With the passing of Coal Mines (special provisions) bill in 2015, the Union Government ended its years of enjoying long monopoly over coal fields. This resulted in billions of dollars of FDI coming to India. Further improvements and economic reforms in 2015 through 2016 include pushing for the insolvency and bankruptcy law.
The moment insolvency law is enacted; the properties and assets of every fugitive economic offender can be usurped and sold to reclaim the lost price. This also drastically manages to ease up business in India.
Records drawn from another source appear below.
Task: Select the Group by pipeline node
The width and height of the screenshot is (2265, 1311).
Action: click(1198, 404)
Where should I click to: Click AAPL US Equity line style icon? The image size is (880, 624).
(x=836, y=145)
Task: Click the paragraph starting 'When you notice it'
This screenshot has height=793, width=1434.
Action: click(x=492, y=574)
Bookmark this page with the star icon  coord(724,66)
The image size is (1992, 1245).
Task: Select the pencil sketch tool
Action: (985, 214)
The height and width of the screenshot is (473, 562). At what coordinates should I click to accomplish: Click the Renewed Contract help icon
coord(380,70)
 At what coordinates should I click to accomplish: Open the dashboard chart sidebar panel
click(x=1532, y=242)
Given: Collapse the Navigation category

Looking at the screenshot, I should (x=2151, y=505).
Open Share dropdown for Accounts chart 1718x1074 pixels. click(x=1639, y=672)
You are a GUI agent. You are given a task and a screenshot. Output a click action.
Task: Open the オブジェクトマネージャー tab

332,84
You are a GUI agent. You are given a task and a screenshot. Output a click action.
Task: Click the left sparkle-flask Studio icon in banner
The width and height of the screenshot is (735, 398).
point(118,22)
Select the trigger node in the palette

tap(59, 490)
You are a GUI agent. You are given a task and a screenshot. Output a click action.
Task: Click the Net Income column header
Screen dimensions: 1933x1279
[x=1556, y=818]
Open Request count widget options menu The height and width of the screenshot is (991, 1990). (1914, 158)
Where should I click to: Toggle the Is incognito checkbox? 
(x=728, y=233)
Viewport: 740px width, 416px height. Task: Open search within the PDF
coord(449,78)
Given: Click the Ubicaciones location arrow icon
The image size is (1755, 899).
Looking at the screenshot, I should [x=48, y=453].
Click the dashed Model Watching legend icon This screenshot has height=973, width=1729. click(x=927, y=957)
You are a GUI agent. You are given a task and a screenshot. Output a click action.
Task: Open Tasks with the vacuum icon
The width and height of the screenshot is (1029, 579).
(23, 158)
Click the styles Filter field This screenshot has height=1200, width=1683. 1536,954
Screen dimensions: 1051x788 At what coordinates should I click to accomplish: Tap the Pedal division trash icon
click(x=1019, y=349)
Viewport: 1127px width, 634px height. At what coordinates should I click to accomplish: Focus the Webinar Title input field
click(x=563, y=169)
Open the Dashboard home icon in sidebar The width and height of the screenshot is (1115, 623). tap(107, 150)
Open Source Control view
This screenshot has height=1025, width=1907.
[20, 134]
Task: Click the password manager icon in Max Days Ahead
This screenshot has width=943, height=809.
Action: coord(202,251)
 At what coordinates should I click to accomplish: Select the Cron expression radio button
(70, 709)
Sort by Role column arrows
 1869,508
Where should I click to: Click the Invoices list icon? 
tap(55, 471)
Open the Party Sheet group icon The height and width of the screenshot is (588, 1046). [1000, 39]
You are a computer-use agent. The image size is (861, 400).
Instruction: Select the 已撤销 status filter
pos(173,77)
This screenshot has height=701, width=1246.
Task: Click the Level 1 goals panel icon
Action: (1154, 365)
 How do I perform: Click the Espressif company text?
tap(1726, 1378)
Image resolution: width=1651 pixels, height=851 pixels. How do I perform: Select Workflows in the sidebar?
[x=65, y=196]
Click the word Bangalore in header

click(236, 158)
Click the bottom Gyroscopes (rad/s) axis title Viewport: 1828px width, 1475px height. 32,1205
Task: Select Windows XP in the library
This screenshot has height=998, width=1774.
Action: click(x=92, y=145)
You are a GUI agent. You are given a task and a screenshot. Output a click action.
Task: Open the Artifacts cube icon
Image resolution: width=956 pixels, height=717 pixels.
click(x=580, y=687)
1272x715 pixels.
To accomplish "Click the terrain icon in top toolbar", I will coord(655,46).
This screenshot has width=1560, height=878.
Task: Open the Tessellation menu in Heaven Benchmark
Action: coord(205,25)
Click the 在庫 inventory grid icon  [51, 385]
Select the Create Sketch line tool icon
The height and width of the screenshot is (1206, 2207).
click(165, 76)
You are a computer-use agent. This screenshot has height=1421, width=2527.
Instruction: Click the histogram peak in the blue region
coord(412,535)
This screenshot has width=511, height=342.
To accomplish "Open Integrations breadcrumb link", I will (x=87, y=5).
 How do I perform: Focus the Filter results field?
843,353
Finally, July 2017, brought out the uniform Goods and Services Tax approved by the parliament after seventeen years. While it has been in the centre of controversies for many problems, but at the same time had also been touted to solve an equal number of problems. GST replaced a slew of indirect taxes with a unified tax structure and was therefore showcased as dramatically reshaping the country’s 2.5 trillion dollar economy.
As of 2019, interim budget held by Piyush Goyal highlighted some of the basic policy reforms to improve the industry. His main areas of focus were the agricultural sector, the unorganised sector and the fiscal deficit.
To summarise, the holistic approach to industrial and economic reforms framework has taken the story of our industrialisation to a whole new level. The balanced and ever-increasing state of industrial growth has caused an astonishing rise in the growth of industries from 1.9% in the 1990’s to 9.2% in 2007-08.
Industries definitely depend upon the infrastructure and technology; hence it becomes a point of importance in the development of industries.
Liberalisation, deregulation and privatisation have been well-implemented and accepted by our society and served as the befitting end to the predominant license Raj. They opened a sea of trade and market opportunities to the domestic as well as foreign travellers.
Undoubtedly, the new industrial reforms have made the firms work with better efficiencies and produced quality commodities and services at a cheaper rate. This trend is important to be continued over the course of the next few decades by which India has a possible chance of turning into the next super power nation.